┌─ DATASET EXTRACT

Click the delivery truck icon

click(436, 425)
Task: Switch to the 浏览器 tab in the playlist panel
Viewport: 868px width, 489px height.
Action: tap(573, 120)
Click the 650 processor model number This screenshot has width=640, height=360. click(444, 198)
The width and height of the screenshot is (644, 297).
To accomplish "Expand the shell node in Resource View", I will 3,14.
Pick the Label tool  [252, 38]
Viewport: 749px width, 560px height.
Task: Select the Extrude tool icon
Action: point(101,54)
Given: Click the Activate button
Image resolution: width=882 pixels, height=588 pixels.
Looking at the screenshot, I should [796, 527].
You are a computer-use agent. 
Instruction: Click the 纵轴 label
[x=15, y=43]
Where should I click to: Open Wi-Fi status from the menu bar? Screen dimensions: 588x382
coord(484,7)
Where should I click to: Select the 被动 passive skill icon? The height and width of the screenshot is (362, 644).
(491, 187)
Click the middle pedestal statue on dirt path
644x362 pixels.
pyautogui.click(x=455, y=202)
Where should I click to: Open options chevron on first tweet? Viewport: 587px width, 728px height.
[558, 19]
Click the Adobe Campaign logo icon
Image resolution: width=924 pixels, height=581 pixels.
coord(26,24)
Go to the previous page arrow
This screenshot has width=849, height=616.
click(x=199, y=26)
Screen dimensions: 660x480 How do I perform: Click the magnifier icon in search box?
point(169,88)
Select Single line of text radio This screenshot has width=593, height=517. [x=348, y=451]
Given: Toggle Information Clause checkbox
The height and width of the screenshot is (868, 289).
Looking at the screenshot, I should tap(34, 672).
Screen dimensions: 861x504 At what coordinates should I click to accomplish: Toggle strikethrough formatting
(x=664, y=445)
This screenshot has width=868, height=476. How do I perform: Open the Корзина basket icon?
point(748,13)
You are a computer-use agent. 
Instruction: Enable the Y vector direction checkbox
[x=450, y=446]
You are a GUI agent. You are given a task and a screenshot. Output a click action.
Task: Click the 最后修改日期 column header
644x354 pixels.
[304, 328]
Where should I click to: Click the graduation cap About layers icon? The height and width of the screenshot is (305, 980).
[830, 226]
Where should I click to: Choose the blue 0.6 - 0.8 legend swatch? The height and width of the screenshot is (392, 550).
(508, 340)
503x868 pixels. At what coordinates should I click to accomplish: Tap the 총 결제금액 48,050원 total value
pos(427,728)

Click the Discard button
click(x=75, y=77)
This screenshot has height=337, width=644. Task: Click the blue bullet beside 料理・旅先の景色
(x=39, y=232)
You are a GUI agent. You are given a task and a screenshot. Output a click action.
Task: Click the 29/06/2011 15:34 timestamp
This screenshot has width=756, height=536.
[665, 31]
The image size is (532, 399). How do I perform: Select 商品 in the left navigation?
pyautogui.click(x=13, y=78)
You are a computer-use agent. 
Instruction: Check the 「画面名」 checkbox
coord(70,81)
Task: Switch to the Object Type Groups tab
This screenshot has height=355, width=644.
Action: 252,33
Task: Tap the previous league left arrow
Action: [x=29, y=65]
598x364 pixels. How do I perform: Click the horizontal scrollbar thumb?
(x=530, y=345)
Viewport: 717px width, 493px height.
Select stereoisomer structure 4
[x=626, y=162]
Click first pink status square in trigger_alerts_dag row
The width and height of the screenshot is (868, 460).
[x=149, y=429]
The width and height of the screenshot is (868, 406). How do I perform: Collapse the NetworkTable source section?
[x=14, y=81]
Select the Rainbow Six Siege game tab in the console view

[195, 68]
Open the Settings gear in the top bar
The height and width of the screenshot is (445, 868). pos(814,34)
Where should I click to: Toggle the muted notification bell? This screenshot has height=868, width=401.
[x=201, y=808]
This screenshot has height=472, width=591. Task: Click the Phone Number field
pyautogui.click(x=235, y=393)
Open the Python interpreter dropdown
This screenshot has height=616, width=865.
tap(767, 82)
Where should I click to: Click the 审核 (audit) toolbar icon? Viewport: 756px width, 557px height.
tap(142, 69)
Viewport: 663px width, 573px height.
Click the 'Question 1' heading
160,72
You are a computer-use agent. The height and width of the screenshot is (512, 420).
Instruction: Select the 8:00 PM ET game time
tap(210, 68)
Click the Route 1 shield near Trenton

└─

→ WHAT YOU NEED TO DO: Everything in the data above should be output exactly as it stands.

→ SOLUTION:
Click the delivery truck icon

click(436, 425)
Task: Switch to the 浏览器 tab in the playlist panel
Viewport: 868px width, 489px height.
Action: tap(573, 120)
Click the 650 processor model number This screenshot has width=640, height=360. click(444, 198)
The width and height of the screenshot is (644, 297).
To accomplish "Expand the shell node in Resource View", I will 3,14.
Pick the Label tool  [252, 38]
Viewport: 749px width, 560px height.
Task: Select the Extrude tool icon
Action: point(101,54)
Given: Click the Activate button
Image resolution: width=882 pixels, height=588 pixels.
Looking at the screenshot, I should [796, 527].
You are a computer-use agent. 
Instruction: Click the 纵轴 label
[x=15, y=43]
Where should I click to: Open Wi-Fi status from the menu bar? Screen dimensions: 588x382
coord(484,7)
Where should I click to: Select the 被动 passive skill icon? The height and width of the screenshot is (362, 644).
(491, 187)
Click the middle pedestal statue on dirt path
644x362 pixels.
pyautogui.click(x=455, y=202)
Where should I click to: Open options chevron on first tweet? Viewport: 587px width, 728px height.
[558, 19]
Click the Adobe Campaign logo icon
Image resolution: width=924 pixels, height=581 pixels.
coord(26,24)
Go to the previous page arrow
This screenshot has width=849, height=616.
click(x=199, y=26)
Screen dimensions: 660x480 How do I perform: Click the magnifier icon in search box?
point(169,88)
Select Single line of text radio This screenshot has width=593, height=517. [x=348, y=451]
Given: Toggle Information Clause checkbox
The height and width of the screenshot is (868, 289).
Looking at the screenshot, I should tap(34, 672).
Screen dimensions: 861x504 At what coordinates should I click to accomplish: Toggle strikethrough formatting
(x=664, y=445)
This screenshot has width=868, height=476. How do I perform: Open the Корзина basket icon?
point(748,13)
You are a computer-use agent. 
Instruction: Enable the Y vector direction checkbox
[x=450, y=446]
You are a GUI agent. You are given a task and a screenshot. Output a click action.
Task: Click the 最后修改日期 column header
644x354 pixels.
[304, 328]
Where should I click to: Click the graduation cap About layers icon? The height and width of the screenshot is (305, 980).
[830, 226]
Where should I click to: Choose the blue 0.6 - 0.8 legend swatch? The height and width of the screenshot is (392, 550).
(508, 340)
503x868 pixels. At what coordinates should I click to accomplish: Tap the 총 결제금액 48,050원 total value
pos(427,728)

Click the Discard button
click(x=75, y=77)
This screenshot has height=337, width=644. Task: Click the blue bullet beside 料理・旅先の景色
(x=39, y=232)
You are a GUI agent. You are given a task and a screenshot. Output a click action.
Task: Click the 29/06/2011 15:34 timestamp
This screenshot has width=756, height=536.
[665, 31]
The image size is (532, 399). How do I perform: Select 商品 in the left navigation?
pyautogui.click(x=13, y=78)
You are a computer-use agent. 
Instruction: Check the 「画面名」 checkbox
coord(70,81)
Task: Switch to the Object Type Groups tab
This screenshot has height=355, width=644.
Action: 252,33
Task: Tap the previous league left arrow
Action: [x=29, y=65]
598x364 pixels. How do I perform: Click the horizontal scrollbar thumb?
(x=530, y=345)
Viewport: 717px width, 493px height.
Select stereoisomer structure 4
[x=626, y=162]
Click first pink status square in trigger_alerts_dag row
The width and height of the screenshot is (868, 460).
[x=149, y=429]
The width and height of the screenshot is (868, 406). How do I perform: Collapse the NetworkTable source section?
[x=14, y=81]
Select the Rainbow Six Siege game tab in the console view

[195, 68]
Open the Settings gear in the top bar
The height and width of the screenshot is (445, 868). pos(814,34)
Where should I click to: Toggle the muted notification bell? This screenshot has height=868, width=401.
[x=201, y=808]
This screenshot has height=472, width=591. Task: Click the Phone Number field
pyautogui.click(x=235, y=393)
Open the Python interpreter dropdown
This screenshot has height=616, width=865.
tap(767, 82)
Where should I click to: Click the 审核 (audit) toolbar icon? Viewport: 756px width, 557px height.
tap(142, 69)
Viewport: 663px width, 573px height.
Click the 'Question 1' heading
160,72
You are a computer-use agent. The height and width of the screenshot is (512, 420).
Instruction: Select the 8:00 PM ET game time
tap(210, 68)
Click the Route 1 shield near Trenton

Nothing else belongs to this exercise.